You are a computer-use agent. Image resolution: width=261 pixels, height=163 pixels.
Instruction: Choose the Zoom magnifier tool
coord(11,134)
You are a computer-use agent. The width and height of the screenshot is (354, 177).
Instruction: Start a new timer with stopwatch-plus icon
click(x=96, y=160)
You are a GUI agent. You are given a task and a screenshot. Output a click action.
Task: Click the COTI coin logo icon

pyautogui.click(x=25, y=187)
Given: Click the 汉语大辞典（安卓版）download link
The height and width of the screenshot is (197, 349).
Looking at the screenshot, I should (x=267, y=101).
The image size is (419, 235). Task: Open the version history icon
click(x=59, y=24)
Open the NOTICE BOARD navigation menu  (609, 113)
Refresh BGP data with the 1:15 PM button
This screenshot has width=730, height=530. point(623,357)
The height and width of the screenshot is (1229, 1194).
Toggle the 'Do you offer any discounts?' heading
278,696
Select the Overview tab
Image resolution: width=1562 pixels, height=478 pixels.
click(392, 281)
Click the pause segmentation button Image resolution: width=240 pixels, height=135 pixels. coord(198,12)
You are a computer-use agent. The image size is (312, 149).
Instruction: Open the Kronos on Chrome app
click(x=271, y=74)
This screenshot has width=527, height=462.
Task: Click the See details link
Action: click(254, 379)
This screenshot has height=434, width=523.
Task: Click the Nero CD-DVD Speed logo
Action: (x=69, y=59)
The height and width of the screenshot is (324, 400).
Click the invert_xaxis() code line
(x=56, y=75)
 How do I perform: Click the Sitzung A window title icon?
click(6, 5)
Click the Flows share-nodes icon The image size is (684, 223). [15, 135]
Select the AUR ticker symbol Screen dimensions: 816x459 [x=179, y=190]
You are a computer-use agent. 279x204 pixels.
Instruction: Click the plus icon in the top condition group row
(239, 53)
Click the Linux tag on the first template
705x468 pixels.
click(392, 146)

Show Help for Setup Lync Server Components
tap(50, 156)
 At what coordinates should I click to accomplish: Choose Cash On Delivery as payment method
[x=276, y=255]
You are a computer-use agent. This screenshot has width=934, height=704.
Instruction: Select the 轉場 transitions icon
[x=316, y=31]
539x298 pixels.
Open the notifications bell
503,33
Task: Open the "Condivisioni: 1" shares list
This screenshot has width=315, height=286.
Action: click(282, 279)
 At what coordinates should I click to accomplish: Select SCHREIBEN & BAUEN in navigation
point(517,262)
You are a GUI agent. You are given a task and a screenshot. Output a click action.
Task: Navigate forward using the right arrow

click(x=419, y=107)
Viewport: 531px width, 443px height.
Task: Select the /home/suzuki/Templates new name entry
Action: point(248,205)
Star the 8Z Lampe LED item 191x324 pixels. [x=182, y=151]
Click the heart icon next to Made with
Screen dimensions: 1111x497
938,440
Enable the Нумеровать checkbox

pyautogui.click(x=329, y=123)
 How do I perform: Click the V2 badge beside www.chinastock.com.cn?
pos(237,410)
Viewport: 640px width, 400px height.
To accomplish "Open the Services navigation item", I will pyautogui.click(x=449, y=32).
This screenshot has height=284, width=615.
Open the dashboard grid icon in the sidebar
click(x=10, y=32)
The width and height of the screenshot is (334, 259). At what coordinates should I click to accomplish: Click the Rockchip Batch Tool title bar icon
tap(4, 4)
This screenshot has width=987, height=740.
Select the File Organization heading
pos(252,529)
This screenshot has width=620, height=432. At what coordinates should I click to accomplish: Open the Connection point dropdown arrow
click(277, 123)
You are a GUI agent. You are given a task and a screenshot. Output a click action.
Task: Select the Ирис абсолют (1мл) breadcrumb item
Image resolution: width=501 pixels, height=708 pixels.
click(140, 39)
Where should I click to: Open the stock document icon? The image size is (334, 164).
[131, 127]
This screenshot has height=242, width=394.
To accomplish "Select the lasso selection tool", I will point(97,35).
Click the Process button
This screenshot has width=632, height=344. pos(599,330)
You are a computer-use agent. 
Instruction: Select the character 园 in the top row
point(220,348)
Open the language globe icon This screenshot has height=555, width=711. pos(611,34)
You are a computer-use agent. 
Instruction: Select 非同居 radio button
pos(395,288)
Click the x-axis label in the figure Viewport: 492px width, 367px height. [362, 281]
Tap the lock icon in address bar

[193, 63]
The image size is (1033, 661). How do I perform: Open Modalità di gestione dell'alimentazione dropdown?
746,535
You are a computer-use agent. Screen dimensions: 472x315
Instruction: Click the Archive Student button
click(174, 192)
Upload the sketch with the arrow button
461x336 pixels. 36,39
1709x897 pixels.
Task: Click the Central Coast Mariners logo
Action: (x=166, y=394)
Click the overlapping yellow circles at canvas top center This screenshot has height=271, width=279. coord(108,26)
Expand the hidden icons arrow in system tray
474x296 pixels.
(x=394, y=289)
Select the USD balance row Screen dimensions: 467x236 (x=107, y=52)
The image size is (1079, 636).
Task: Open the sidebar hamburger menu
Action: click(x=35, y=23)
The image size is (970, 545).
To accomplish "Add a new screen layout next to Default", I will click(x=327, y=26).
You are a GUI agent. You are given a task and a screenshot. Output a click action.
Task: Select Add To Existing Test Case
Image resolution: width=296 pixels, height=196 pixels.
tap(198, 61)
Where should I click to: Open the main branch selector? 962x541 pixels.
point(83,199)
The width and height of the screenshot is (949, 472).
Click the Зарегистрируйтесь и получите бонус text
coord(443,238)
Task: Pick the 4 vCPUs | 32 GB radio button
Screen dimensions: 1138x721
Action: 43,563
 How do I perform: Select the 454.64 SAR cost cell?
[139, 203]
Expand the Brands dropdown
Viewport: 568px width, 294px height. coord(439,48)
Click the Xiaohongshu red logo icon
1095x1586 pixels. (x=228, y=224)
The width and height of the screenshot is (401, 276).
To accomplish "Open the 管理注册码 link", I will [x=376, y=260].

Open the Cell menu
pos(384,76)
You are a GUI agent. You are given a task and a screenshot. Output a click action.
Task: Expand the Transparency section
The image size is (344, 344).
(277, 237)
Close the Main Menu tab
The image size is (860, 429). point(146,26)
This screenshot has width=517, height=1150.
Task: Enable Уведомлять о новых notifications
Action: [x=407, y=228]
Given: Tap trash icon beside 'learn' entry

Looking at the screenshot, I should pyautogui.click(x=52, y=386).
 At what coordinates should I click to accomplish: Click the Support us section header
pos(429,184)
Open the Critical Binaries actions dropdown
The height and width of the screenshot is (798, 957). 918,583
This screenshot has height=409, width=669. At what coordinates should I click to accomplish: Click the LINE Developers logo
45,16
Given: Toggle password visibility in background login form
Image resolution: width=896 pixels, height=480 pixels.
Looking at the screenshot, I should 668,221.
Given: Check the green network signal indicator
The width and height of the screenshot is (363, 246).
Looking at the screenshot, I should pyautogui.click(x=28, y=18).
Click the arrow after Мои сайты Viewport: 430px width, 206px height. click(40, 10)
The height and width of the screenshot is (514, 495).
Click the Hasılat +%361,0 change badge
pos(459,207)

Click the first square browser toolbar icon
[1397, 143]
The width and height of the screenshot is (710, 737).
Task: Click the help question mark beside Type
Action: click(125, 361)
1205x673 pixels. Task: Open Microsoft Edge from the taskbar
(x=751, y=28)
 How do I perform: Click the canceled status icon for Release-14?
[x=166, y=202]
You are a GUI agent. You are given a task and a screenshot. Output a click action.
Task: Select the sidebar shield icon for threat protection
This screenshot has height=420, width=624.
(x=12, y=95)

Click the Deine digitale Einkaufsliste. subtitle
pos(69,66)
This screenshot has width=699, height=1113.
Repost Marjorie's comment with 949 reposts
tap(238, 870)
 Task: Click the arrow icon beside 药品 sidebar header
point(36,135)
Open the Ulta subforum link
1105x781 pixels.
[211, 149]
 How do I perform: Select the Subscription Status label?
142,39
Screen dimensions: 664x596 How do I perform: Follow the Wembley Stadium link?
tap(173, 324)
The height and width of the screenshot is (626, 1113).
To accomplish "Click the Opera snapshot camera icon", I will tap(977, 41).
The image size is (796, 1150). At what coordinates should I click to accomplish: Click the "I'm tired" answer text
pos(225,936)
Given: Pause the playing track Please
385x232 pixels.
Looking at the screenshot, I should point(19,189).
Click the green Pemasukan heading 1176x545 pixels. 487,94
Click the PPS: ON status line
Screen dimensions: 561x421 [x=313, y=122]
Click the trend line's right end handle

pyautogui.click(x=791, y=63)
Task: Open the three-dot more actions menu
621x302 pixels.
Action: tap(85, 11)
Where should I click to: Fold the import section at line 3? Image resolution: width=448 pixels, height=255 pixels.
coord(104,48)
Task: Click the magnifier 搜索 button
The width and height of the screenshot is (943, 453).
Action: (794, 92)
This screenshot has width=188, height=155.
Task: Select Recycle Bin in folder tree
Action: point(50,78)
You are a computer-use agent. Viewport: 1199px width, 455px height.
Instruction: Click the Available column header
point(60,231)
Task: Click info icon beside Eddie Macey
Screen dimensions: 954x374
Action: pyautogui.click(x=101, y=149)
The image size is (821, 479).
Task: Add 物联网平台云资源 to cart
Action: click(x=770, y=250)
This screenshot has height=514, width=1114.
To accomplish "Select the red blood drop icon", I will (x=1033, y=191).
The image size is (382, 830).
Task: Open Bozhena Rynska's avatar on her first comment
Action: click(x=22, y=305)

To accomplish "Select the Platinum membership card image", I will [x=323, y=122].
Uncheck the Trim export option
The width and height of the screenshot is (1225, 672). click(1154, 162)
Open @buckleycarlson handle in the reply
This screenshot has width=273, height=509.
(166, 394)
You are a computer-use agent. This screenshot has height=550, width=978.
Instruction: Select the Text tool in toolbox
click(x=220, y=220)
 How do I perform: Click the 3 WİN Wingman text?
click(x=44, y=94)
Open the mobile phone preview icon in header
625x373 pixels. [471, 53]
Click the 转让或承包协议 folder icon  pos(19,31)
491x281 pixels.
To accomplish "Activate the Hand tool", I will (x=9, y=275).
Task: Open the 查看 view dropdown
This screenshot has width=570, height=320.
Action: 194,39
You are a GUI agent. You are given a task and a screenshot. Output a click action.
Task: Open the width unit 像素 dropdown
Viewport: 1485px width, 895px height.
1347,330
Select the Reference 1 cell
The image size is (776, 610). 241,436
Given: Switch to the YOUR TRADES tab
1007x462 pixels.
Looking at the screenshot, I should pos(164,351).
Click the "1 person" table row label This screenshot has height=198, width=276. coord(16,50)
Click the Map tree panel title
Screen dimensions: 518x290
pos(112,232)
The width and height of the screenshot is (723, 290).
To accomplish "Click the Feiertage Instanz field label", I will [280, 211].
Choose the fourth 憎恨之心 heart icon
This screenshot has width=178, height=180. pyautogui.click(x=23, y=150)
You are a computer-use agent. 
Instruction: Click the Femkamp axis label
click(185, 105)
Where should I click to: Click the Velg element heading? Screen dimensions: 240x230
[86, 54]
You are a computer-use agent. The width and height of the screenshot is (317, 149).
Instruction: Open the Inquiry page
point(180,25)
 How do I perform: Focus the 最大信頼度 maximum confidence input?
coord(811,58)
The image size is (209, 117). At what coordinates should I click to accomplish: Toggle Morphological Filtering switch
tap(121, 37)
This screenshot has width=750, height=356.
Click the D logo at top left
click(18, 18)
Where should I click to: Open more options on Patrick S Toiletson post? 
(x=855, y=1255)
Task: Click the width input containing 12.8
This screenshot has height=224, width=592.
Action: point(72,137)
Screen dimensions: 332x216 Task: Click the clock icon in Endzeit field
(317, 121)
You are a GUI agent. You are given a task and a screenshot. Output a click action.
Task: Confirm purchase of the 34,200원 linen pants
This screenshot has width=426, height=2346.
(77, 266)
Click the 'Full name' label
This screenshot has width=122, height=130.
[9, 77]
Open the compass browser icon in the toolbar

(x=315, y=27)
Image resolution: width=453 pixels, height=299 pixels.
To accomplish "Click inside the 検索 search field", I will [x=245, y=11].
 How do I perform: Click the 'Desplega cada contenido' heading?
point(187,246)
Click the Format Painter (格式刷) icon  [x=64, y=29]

+ + + +

Beginning with the first line of the records above, reproduce each line exactly, ending at the line that contains "is (354, 177).", and leave out everything else.

§ EXPECTED ANSWER:
You are a computer-use agent. Image resolution: width=261 pixels, height=163 pixels.
Instruction: Choose the Zoom magnifier tool
coord(11,134)
You are a computer-use agent. The width and height of the screenshot is (354, 177).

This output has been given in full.